The real tragedy of Simpang Kraft is ongoing because it has been subsumed by other cases of violence and suffering in Aceh in the intervening years. Not long after the dust settled at Simpang Kraft, Muslim scholar Teungku Bantaqiah and fifty-one of his students were shot dead at his boarding house in Beutong Ateuh, West Aceh, in July 1999. Although many were disappointed with the outcome, twenty-four soldiers who took part in that killing were eventually sentenced.
The victims of Simpang Kraft and their families are still seeking justice. The Aceh Human Rights NGO Coalition in Banda Aceh, together with the Jakarta People’s Advocacy Study Group, filed a civil law case in September 1999 demanding Rp83 billion from the President, the Minister of Defense, and the TNI Commander in Chief, as well as the commanders of the Bukit Barisan regional command, the Lilawangsa district command, and the North Aceh district command. The case has never been considered by the courts in Aceh, a fact the state says is due to paralysis in the legal system there.
The Central Jakarta District court has also failed to produce a finding, although it heard the Simpang Kraft case in January 2002. “This is not a matter of money, but an effort to provide some justice for the victims. Unfortunately, the government does not appear to be serious in upholding justice when it comes to the people of Aceh,” said Maimul Fidar, leader of the NGO Coalition. “All the victims are very pessimistic about ever getting any justice. In addition, they are also scared because, if they become witnesses, there will be pressure from parties involved in the case.”

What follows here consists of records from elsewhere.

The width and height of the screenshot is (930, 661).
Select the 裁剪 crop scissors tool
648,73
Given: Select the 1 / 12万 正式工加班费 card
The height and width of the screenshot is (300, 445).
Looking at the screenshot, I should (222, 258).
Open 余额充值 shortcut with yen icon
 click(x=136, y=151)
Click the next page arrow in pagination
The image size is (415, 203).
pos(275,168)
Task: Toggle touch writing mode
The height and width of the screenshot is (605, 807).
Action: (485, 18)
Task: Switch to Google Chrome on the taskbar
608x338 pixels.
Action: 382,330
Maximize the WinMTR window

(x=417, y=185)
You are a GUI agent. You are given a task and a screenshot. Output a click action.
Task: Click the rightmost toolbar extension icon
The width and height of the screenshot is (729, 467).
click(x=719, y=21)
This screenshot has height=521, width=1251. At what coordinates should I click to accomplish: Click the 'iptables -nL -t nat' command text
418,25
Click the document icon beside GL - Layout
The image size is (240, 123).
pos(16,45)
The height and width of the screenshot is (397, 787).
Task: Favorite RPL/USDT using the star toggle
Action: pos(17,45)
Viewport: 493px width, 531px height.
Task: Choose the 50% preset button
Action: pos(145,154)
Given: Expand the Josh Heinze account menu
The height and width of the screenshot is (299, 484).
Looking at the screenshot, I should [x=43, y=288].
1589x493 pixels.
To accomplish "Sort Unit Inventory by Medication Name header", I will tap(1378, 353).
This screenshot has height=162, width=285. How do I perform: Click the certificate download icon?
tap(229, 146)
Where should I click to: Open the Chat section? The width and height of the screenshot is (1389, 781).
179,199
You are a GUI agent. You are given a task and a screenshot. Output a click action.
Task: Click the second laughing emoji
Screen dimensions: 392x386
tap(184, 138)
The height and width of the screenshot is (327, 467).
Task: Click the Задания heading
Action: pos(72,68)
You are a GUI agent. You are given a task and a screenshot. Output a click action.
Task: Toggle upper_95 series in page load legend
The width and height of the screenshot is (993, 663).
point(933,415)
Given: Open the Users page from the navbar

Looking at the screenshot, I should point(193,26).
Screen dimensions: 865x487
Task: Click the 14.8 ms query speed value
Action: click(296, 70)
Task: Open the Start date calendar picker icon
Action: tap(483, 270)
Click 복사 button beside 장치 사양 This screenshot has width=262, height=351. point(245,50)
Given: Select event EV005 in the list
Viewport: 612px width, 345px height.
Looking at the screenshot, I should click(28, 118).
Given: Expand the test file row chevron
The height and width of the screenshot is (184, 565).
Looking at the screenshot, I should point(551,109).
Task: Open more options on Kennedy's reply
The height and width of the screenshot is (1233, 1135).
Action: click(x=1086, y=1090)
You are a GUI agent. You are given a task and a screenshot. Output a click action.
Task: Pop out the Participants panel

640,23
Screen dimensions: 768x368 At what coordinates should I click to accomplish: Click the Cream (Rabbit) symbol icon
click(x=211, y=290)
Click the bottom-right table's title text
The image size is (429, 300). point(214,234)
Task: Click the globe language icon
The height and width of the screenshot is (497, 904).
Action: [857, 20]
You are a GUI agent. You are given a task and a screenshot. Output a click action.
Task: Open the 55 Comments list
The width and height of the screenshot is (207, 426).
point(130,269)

It was this feeling of mistrust that stayed with me after an encounter at Simpang Kraft. One cool January day, I sat beneath a rindang tree with Muhajir, a young student I took on as a guide. On that bloody May day, he had joined the thousands gathered at Simpang Kraft after returning from a school examination. He was lucky, but several good friends had been killed or wounded. We met one such boy at a small cigarette kiosk not far from the site of the massacre. Muhajir told me he had escaped death with several bullets lodged in his back. But the boy wouldn’t speak to me about it. “We’ve already talked too much to people, from NGOs to journalists. And there’s no point. The pa’i are never touched by the law. Everyone knows they shot us Acehnese.”
I was stunned and didn’t say much. I didn’t even have a chance to ask his name because he quietly indicated that I should leave.